§ Exercise description
Report each line of the items below that contains the word "link".

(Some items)
==================================================
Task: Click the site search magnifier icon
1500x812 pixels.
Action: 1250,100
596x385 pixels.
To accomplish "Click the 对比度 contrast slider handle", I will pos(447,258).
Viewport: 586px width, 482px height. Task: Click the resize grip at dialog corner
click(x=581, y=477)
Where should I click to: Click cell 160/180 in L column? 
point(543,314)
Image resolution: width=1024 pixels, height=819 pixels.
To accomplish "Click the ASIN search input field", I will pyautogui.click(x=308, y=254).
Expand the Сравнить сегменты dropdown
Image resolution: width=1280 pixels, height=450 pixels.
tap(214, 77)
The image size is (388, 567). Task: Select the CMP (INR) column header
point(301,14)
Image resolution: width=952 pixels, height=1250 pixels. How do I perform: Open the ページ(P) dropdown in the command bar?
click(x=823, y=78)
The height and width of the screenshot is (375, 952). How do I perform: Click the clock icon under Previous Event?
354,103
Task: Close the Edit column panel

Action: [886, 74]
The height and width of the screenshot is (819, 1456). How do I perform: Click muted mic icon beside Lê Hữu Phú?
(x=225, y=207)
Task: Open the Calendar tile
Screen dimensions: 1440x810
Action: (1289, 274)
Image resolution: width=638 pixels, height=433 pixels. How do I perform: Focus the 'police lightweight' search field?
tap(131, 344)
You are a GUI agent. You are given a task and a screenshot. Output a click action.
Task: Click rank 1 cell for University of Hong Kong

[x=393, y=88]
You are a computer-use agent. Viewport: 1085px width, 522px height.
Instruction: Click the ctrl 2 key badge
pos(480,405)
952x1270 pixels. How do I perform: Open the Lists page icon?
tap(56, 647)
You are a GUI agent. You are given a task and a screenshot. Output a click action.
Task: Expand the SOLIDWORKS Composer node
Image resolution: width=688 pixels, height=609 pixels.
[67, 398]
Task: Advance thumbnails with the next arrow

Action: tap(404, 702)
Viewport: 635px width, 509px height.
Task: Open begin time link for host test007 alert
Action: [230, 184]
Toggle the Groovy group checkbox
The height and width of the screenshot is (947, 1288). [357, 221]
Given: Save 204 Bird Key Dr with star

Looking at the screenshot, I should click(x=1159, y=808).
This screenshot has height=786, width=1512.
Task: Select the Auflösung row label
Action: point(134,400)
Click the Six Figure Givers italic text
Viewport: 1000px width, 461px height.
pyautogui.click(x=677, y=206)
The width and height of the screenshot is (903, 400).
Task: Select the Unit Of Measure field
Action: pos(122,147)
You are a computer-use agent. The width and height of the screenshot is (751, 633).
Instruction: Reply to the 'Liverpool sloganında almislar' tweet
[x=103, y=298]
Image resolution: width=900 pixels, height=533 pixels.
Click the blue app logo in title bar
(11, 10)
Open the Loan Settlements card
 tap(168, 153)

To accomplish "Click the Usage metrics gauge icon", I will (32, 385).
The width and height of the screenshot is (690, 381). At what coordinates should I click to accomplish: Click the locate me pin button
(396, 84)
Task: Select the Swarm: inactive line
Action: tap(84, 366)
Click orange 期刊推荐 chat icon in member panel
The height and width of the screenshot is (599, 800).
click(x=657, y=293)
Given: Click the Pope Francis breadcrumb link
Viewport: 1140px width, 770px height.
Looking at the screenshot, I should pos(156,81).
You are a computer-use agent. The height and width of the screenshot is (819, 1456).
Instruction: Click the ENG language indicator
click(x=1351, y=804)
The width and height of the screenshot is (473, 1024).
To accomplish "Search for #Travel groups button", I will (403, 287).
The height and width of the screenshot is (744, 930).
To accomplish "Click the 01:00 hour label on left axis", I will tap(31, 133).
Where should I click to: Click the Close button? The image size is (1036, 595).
==================================================
§ Answer to this exercise
Task: Open begin time link for host test007 alert
Given: Click the Pope Francis breadcrumb link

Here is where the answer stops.